As part of my job over the years, I’ve also worked in many teams, some long-term and some temporary, with outcomes ranging from exceptional to pathetic. With the advent of new technologies, however, and the increase in virtual teams in the workplace, I’ve realized that working virtually comes with a new set of challenges. In addition to using technology effectively, working virtually requires a different set of skills than working together face-to-face.
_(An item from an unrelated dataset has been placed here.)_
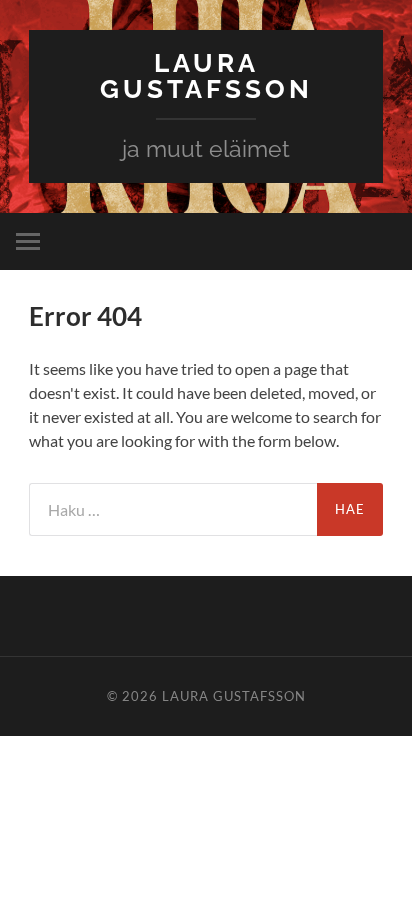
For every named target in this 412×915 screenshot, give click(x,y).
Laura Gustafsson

Two key challenges I have faced working virtually rather than face-to-face are (1) coming together as a cohesive group, and (2) staying motivated and accountable. Fortunately, I had the opportunity to take a class on virtual teams this spring and also to practice different techniques for working virtually with two other team members throughout this process. We paired a few face-to-face meetings with a number of virtual ones, and over the first few weeks of practicing our virtual team skills, we learned three key things:

  1. Importance of shared goals: Because we all came together with a shared goal—doing our very best work to succeed in learning skills for working virtually—the work we performed was easier to accomplish than teams I’ve worked with in the past where members were working with cross purposes and hidden agendas. I believe that establishing a purpose that all team members share is an essential first step to creating a high performing virtual team.
  2. Essential role of a leader: Even with a small group of only three members, our team decided to appoint a leader for each meeting, a role that rotated every week. This person set the agenda, led the meeting, and wrote-up the notes. We found that having this type of structure was essential, even with a small group. Too often I have worked on virtual teams where everyone provides input, but no one provides leadership. Having this role set for each team meeting provided a valuable sense of accountability for all team members.
  3. Learning to trust by establishing group norms: Finally, I have found in my past team experiences that learning to trust the others is essential to allowing everyone to work efficiently, and trust is particularly important when working virtually. In order to establish trust for our virtual team, we began by putting together a team charter that outlined our work boundaries and operating norms. This was a detailed document with information about each team member’s schedule, working style, and skills. We also established norms for when and how we would meet, how we would share and edit documents, and how to provide feedback.

At first, this process seemed tedious and unnecessary; however, after only a few days of working together I learned how valuable this team charter was in establishing trust. In the past, I have found it difficult to rely on others with whom I have no relationship or track record. For example, I wonder if their work will be up to certain standards, or whether they will meet deadlines and communicate effectively. The norms and team standards that we put in place greatly alleviated this fear for me. Plus, since each team member performed exactly as we had discussed, we found working together to be productive and enjoyable, especially because I learned to trust my teammates much faster than in the past.

In conclusion, establishing an efficient, high functioning virtual team requires shared goals, clear leadership, and trust.

Note: An in-depth resource that provides more information about working virtually is The Handbook of High Performance Virtual Teams: A Toolkit for Collaborating Across Boundaries, by Nemiro, Beyerlein, Bradley and Beyerlein, 2008.